## TEXTE FOURNI
◇ ◇ ◇ ◇ ◇ ◇ ◇
L’ombre et la forme
« Au-delà des jardins commençait l’oliveraie : un nuage gris argent qui floconnait jusqu’à mi-côte »
Italo Calvino Le Baron perché 1
L’aspect d’un olivier le matin dans la lumière en contre-jour est très différent de celui de l’après midi ou au couché du soleil, il offre à chaque fois des visions renouvelées comme autant de nouvelles propositions photographiques.
Depuis longtemps, je m’intéresse à l’olivier. Mais ce n’est que lors d’un séjour en Espagne que je les ai véritablement découverts. L’idée m’est alors venue de les étudier à travers un projet photographique qui m’a emmené tout au tour de la Méditerranée : de l’Alentejo au Portugal à la vallée du Pleistos à Delphes, en passant par la Kabylie, la Tunisie, jusqu’au Moyen-Orient en Israël et en Cisjordanie. D’un bout à l’autre de la Méditerranée, ces espaces façonnés par l’homme proposent des visions différentes ; avec le bruit strident des cigales et le chant des oiseaux ; avec les parfums des plantes odorantes qu’accompagne le bruissement des feuilles argentées agitées par la brise. J’aime me promener dans ces lieux intemporels et désertés, entourés de symboles de sagesse et de paix.
Dans mon travail photographique, j’ai choisi le noir et blanc pour me distancer de la botanique et me rapprocher de la sculpture, le choix du contre-jour me permettant d’isoler l’arbre choisi de l’ensemble de l’oliveraie.
◇ ◇ ◇ ◇ ◇ ◇ ◇
## CONSIGNES
A) Dans le texte sur la photographie des oliviers, pour quelle raison le noir et blanc a-t-il été choisi ?
B) Rédigez la suite du texte sur la photographie des oliviers, en reprenant après sa dernière phrase.

## DONNÉES FOURNIES
◇ ◇ ◇ ◇ ◇ ◇ ◇
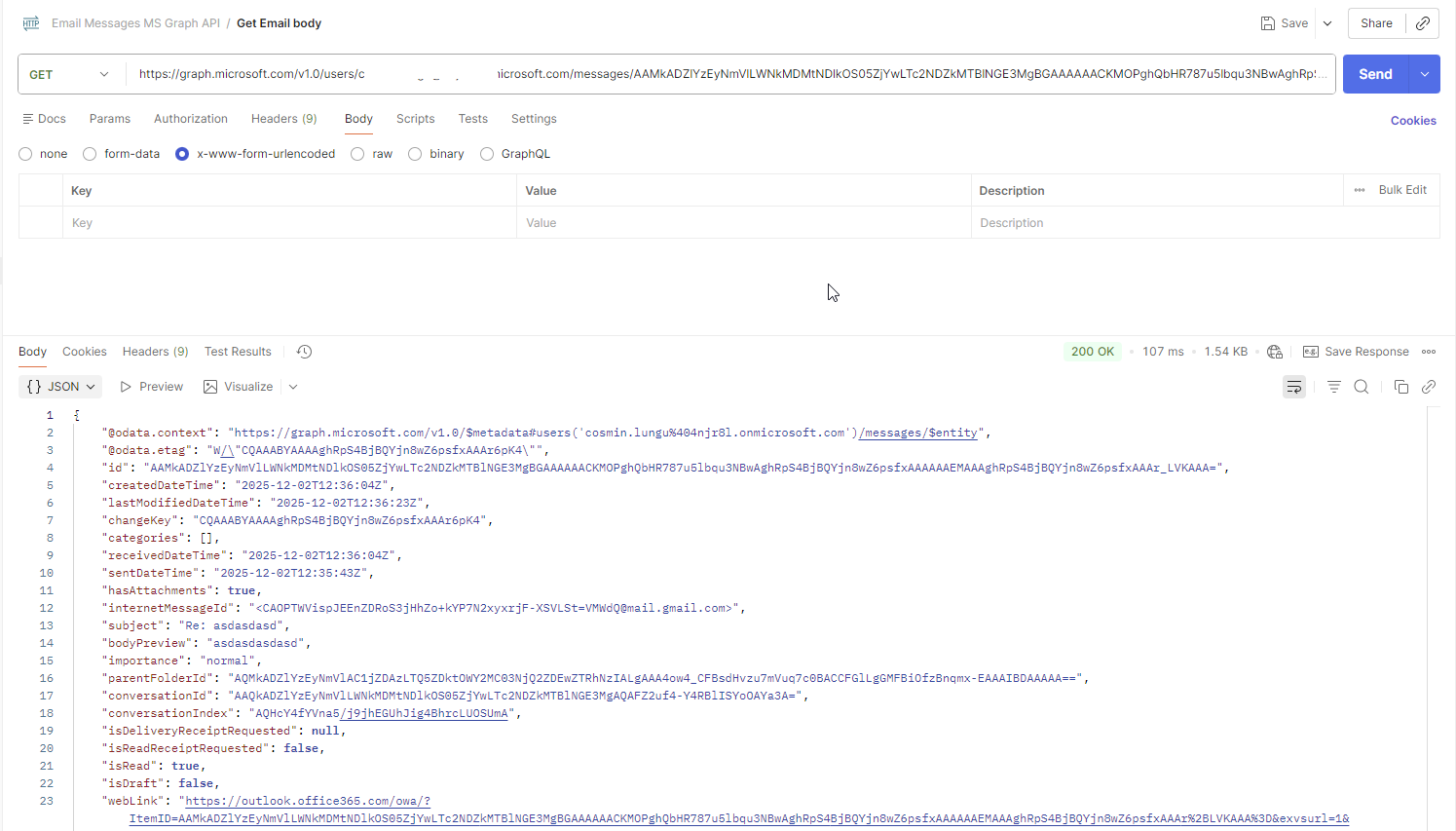Click the Save Response button
Viewport: 1456px width, 831px height.
pos(1356,352)
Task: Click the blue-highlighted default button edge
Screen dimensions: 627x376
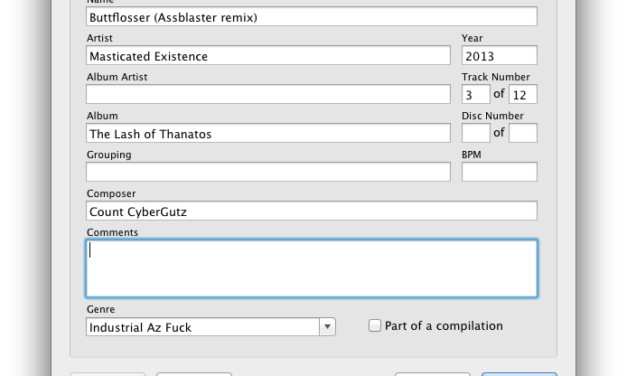Action: point(519,374)
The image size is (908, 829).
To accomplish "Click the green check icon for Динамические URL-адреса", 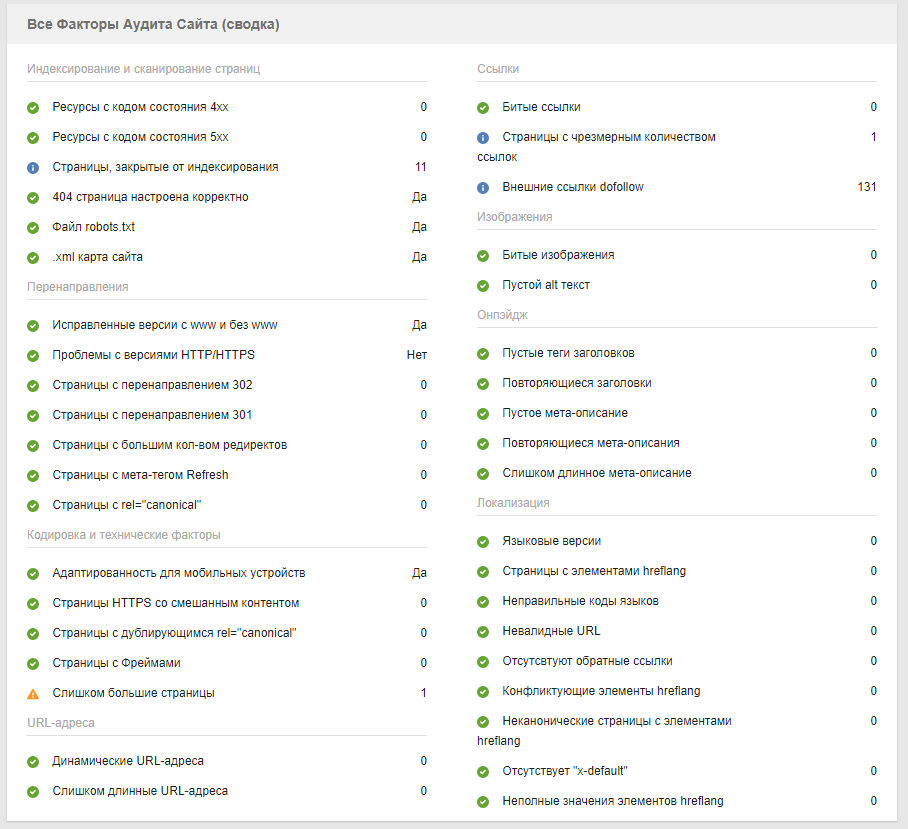I will pos(33,761).
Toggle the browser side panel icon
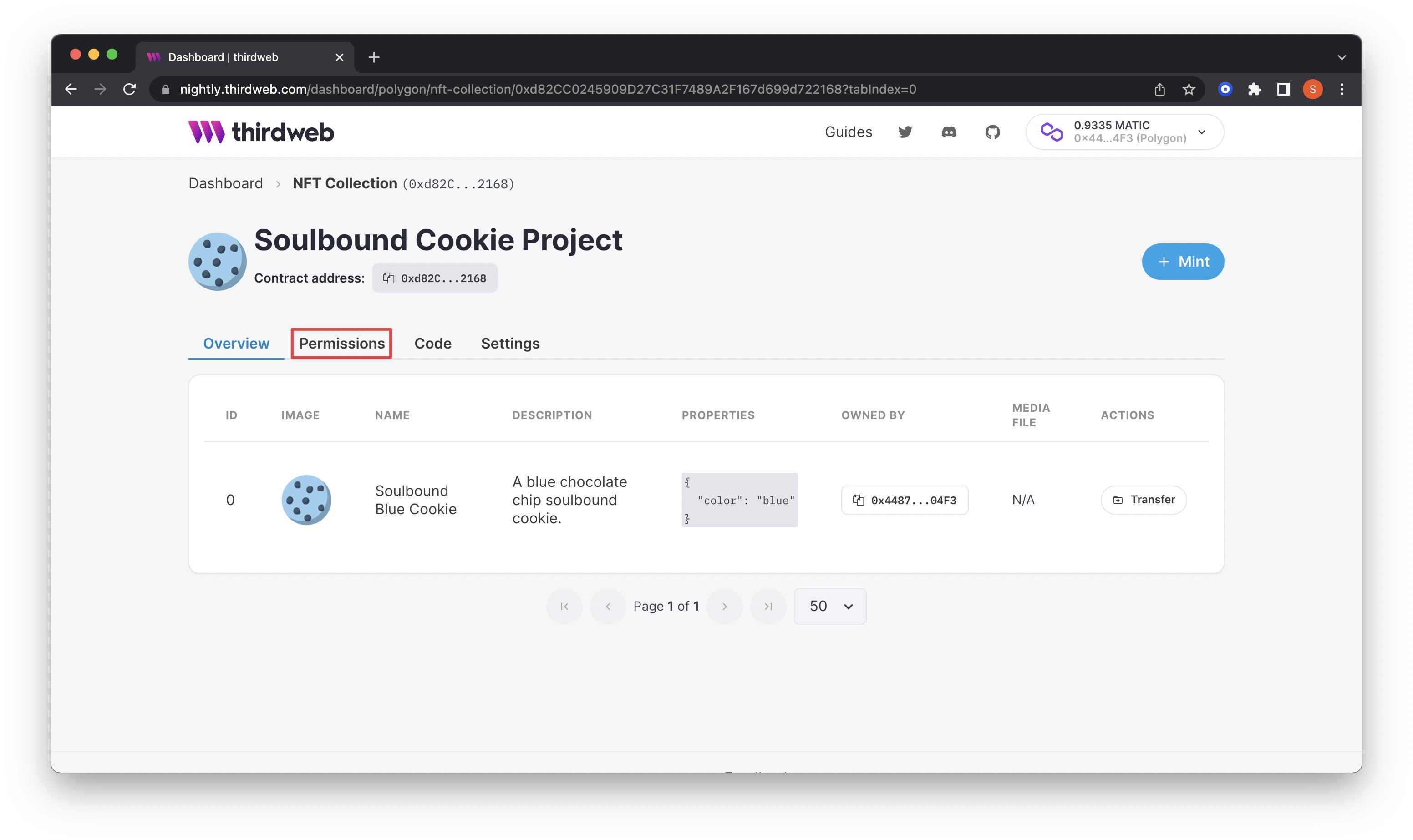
◇ ◇ ◇ ◇ ◇ ◇ ◇
## RÉPONSES DANS L'ORDRE
A) Pour se distancer de la botanique et se rapprocher de la sculpture.

B)
Je débute ma recherche en automne 2006 par une ancienne oliveraie espagnole sur la route de Morella dans la région de Castellòn. Il fait encore chaud, tout a été préparé pour la récolte. Le sol caillouteux, parfaitement roulé, blanchi par le soleil, met en valeur le tronc noir des arbres, plantés depuis plusieurs centaines d’années, peut-être mille pour certains d’entre eux. Ils me font penser à des sculptures.
Dans le viseur carré de mon appareil, je vois des torses, des colosses, des géants, je pense aux esclaves de Michel-Ange ; la lumière en contre-jour dessine une galerie de portraits qui me rappelle la description qu’en fait Jacques Lacarrière dans L’été grec. 2
« Ces oliviers massifs, énormes, ventrus ou creusés de fissures profondes, bosselés, tordus, éventrés, évoquent de manière saisissante des gnomes monstrueux, la face ricanante et figée d’esprits des bois englués en ces arbres comme des héros transformés en plantes et immobilisés à mi-chemin de leur métamorphose ».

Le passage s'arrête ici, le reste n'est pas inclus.